[Information provided]
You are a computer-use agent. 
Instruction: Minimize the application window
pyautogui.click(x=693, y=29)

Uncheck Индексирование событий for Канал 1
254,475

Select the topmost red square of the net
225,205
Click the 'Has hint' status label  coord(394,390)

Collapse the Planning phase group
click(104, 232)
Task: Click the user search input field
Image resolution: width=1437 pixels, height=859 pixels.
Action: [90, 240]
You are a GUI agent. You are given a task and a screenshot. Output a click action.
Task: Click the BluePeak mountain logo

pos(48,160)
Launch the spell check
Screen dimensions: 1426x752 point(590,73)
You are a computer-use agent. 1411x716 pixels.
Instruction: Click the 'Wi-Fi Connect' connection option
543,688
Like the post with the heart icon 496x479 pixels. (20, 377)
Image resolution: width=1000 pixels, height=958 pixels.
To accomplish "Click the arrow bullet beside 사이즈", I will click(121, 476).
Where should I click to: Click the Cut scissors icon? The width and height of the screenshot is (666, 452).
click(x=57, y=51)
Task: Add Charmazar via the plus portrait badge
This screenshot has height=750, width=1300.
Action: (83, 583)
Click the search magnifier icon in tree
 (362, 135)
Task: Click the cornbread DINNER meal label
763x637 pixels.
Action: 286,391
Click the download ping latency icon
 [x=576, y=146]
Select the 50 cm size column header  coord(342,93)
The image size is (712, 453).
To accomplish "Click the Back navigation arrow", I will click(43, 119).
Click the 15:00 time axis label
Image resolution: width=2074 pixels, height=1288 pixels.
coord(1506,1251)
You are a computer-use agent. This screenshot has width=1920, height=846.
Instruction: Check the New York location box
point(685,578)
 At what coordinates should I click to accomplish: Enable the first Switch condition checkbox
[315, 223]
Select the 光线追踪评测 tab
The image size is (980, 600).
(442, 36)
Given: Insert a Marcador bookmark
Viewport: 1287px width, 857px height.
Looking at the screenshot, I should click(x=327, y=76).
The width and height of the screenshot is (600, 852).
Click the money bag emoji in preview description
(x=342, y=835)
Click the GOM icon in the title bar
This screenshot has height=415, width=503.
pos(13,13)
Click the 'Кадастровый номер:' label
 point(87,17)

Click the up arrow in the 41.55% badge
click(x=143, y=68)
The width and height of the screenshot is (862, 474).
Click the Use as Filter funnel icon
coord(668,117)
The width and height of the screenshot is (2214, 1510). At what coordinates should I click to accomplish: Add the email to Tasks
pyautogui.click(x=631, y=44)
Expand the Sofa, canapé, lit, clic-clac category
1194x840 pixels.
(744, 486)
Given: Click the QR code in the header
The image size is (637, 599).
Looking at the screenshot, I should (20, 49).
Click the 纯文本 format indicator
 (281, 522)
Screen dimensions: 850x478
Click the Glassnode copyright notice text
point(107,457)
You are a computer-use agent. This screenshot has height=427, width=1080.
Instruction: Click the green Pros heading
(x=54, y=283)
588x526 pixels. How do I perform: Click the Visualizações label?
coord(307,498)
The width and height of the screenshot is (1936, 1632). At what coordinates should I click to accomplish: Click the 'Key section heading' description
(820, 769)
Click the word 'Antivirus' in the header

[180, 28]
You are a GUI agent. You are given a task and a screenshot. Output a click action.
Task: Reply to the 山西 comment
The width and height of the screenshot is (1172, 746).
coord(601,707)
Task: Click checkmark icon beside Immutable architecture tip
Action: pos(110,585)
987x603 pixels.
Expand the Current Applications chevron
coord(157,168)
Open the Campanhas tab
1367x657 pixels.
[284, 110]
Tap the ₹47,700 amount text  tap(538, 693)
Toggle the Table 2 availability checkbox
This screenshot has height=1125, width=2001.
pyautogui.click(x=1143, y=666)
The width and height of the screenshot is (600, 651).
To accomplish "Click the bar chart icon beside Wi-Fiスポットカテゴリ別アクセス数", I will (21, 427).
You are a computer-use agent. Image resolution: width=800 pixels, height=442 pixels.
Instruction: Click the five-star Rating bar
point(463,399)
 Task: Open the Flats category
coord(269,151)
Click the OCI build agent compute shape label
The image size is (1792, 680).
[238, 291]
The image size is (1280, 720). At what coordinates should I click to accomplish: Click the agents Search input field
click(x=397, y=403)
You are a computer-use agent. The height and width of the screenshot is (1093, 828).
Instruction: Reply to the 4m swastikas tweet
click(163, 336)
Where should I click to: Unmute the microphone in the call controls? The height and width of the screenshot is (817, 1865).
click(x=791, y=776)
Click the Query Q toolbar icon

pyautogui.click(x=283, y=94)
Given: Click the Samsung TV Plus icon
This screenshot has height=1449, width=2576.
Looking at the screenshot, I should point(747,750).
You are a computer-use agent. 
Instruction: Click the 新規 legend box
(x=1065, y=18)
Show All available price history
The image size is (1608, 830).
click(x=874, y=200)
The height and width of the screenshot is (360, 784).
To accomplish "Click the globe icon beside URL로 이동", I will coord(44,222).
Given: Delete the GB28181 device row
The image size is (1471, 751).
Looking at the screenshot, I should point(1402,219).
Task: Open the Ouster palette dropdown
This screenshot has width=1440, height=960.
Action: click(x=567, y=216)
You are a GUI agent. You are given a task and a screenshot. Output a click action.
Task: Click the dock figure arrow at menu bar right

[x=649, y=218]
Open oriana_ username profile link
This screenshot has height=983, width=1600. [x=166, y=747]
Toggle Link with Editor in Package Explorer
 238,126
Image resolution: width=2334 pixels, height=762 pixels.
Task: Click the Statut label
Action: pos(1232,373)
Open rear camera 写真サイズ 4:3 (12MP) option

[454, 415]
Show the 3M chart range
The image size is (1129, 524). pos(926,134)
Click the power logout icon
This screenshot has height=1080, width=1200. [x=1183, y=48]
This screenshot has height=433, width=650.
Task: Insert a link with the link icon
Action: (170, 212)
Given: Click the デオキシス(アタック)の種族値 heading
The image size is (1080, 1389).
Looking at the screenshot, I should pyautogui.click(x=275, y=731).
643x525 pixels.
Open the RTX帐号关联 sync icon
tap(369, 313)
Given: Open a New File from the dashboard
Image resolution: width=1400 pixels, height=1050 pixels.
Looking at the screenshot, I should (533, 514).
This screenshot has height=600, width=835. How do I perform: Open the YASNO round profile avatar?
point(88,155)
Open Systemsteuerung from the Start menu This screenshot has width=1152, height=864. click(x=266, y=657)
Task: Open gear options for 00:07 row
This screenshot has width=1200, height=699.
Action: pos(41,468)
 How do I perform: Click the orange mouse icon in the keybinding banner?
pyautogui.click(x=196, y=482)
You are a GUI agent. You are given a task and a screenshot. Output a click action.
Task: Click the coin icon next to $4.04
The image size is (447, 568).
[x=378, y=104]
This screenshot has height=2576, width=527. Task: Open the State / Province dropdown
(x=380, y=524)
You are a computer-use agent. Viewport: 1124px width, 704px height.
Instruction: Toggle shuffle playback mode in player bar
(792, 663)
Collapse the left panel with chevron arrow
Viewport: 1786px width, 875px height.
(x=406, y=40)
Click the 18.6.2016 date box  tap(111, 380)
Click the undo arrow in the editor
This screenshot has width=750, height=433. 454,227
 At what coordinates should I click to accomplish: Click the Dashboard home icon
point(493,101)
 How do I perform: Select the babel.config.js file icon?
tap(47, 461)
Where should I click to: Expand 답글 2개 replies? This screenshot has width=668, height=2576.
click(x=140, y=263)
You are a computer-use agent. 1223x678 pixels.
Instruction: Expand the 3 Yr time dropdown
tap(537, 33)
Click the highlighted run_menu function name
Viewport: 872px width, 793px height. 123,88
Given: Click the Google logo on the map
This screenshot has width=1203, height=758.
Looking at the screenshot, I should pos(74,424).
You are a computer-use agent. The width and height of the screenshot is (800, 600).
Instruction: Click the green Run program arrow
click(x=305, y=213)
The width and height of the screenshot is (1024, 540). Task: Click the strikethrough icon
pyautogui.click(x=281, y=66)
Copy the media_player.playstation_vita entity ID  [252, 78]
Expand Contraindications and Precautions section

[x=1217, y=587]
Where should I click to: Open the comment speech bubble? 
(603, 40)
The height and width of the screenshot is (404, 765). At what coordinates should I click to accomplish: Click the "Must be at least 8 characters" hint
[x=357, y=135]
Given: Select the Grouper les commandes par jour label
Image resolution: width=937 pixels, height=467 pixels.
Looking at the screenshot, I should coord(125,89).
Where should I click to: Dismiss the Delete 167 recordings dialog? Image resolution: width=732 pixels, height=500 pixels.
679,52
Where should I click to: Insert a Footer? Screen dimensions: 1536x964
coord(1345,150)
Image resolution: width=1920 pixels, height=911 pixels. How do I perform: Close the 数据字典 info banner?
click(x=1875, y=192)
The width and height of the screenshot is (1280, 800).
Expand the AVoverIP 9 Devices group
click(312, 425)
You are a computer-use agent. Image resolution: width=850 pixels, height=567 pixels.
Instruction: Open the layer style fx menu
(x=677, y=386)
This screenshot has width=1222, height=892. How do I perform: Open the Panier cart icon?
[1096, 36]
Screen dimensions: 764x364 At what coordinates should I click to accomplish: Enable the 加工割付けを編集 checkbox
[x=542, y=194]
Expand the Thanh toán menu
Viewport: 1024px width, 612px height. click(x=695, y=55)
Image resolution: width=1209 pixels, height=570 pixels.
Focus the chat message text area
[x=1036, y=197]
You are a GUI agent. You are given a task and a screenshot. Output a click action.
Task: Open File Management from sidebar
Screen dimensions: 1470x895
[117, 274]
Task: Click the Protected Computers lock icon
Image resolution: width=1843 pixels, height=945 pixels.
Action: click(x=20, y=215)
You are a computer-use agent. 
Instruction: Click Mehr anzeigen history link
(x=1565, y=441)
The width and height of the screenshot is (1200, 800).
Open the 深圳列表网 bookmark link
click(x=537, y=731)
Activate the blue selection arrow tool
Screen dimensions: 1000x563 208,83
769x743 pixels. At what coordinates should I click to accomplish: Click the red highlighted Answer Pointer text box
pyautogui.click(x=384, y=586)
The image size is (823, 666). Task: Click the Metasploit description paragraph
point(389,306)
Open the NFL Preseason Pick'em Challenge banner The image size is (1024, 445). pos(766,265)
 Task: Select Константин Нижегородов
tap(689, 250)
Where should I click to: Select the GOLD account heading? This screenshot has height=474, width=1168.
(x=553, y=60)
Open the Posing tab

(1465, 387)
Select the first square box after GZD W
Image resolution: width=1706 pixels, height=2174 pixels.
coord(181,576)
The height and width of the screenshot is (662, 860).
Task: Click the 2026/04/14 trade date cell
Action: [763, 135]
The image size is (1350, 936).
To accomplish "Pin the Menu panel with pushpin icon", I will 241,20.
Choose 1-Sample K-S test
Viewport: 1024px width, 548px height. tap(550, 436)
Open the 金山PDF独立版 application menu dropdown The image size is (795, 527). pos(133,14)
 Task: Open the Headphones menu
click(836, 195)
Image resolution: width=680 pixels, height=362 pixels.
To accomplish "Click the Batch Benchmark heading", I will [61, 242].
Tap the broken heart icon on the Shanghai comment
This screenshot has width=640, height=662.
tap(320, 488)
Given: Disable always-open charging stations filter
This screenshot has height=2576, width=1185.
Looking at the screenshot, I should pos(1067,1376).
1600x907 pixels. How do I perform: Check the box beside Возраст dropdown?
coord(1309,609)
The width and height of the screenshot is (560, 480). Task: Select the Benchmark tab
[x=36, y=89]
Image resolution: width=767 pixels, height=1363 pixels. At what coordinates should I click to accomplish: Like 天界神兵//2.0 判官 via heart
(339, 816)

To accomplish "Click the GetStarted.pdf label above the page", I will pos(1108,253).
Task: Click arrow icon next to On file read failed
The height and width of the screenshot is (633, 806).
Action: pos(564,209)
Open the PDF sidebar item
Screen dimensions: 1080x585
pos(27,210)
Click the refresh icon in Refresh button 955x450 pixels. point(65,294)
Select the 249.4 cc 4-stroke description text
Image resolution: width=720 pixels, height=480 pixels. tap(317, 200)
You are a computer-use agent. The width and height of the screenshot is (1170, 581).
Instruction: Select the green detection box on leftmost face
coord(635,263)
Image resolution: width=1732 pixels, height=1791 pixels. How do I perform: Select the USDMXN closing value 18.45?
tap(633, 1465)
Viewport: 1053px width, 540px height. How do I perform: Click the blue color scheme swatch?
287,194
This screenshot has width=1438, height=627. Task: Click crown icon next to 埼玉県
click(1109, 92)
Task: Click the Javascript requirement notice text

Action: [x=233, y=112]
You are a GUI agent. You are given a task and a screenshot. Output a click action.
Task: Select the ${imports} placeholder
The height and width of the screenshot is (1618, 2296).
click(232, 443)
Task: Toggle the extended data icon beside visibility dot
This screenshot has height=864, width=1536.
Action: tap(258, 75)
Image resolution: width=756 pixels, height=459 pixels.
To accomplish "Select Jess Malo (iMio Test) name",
[/Information provided]
Aim of the task:
For this task, write out exactly the lines of the entries above, starting at the line with "Image resolution: width=937" and ending at the line with "Image resolution: width=1209", both included, and no others.

Your response:
Image resolution: width=937 pixels, height=467 pixels.
Looking at the screenshot, I should coord(125,89).
Where should I click to: Dismiss the Delete 167 recordings dialog? Image resolution: width=732 pixels, height=500 pixels.
679,52
Where should I click to: Insert a Footer? Screen dimensions: 1536x964
coord(1345,150)
Image resolution: width=1920 pixels, height=911 pixels. How do I perform: Close the 数据字典 info banner?
click(x=1875, y=192)
The width and height of the screenshot is (1280, 800).
Expand the AVoverIP 9 Devices group
click(312, 425)
You are a computer-use agent. Image resolution: width=850 pixels, height=567 pixels.
Instruction: Open the layer style fx menu
(x=677, y=386)
This screenshot has width=1222, height=892. How do I perform: Open the Panier cart icon?
[1096, 36]
Screen dimensions: 764x364 At what coordinates should I click to accomplish: Enable the 加工割付けを編集 checkbox
[x=542, y=194]
Expand the Thanh toán menu
Viewport: 1024px width, 612px height. click(x=695, y=55)
Image resolution: width=1209 pixels, height=570 pixels.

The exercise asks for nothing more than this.